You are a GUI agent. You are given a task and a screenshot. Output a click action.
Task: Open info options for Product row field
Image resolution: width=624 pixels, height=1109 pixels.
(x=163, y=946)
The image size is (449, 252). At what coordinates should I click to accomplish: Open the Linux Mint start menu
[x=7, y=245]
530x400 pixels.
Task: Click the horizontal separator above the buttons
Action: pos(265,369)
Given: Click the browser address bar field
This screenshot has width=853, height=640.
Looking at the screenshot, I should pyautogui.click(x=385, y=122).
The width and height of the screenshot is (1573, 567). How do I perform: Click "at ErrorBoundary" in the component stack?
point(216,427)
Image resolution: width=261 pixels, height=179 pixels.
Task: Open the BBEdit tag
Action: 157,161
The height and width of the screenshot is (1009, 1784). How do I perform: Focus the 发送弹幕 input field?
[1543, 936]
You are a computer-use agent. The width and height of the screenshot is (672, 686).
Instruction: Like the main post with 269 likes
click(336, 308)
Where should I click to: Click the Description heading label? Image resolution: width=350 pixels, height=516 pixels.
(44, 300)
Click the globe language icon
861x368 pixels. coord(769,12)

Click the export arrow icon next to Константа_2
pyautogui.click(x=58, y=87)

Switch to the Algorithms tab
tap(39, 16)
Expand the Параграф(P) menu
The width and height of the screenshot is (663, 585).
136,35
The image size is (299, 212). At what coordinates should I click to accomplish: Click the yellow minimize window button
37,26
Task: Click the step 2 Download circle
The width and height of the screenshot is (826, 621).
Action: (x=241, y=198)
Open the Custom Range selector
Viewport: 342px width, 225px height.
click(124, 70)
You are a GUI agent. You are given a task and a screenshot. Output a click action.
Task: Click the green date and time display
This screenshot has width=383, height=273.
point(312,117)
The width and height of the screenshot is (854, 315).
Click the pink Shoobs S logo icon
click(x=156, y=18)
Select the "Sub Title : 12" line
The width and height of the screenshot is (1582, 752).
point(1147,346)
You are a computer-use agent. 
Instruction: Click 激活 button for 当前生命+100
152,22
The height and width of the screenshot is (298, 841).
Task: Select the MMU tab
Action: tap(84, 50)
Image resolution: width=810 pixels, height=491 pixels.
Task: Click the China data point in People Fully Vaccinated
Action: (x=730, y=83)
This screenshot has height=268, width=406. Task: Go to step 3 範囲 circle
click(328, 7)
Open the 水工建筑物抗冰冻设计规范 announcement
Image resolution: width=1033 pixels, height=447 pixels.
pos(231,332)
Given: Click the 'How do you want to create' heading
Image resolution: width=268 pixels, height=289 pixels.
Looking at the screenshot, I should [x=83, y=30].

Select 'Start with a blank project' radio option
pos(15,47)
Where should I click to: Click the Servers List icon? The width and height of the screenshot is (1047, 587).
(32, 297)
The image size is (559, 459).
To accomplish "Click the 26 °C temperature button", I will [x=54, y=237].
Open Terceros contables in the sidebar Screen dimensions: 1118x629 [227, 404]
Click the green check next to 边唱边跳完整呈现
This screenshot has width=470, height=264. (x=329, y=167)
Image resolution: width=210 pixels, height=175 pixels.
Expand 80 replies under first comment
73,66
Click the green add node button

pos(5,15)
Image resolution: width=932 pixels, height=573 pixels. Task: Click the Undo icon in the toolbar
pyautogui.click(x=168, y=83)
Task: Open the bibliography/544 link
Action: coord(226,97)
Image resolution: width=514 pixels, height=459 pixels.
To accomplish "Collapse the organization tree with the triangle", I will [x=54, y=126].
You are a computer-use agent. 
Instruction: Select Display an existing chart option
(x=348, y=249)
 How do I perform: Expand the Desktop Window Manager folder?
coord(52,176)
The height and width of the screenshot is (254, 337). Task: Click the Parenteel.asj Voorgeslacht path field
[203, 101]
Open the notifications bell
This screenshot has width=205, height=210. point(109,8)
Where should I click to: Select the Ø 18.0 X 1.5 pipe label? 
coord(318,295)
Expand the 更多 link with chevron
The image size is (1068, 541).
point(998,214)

Exercise description
Report how many lines of the entries include the word "will", and let the number stand alone.

Response box
2